→ DATA
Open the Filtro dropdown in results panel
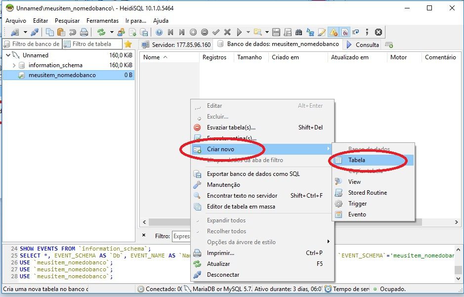 click(x=183, y=236)
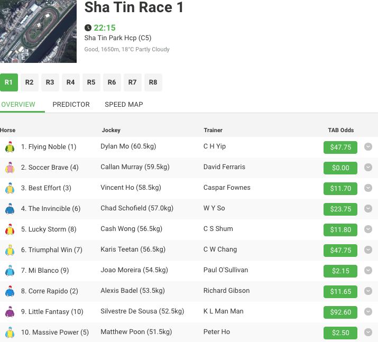Open the Speed Map tab
The height and width of the screenshot is (342, 378).
coord(124,104)
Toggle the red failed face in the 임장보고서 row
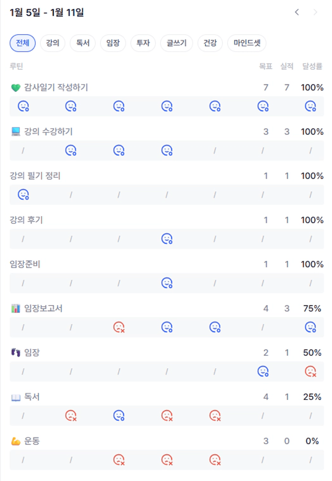 [x=119, y=327]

→ WHAT YOU WILL DO
Retype the data above in full, exactly as it stands, and skip any image.

→ EXERCISE ANSWER
Open the Filtro dropdown in results panel
 click(x=183, y=236)
Open the Speed Map tab
The height and width of the screenshot is (342, 378).
coord(124,104)
Toggle the red failed face in the 임장보고서 row
 [x=119, y=327]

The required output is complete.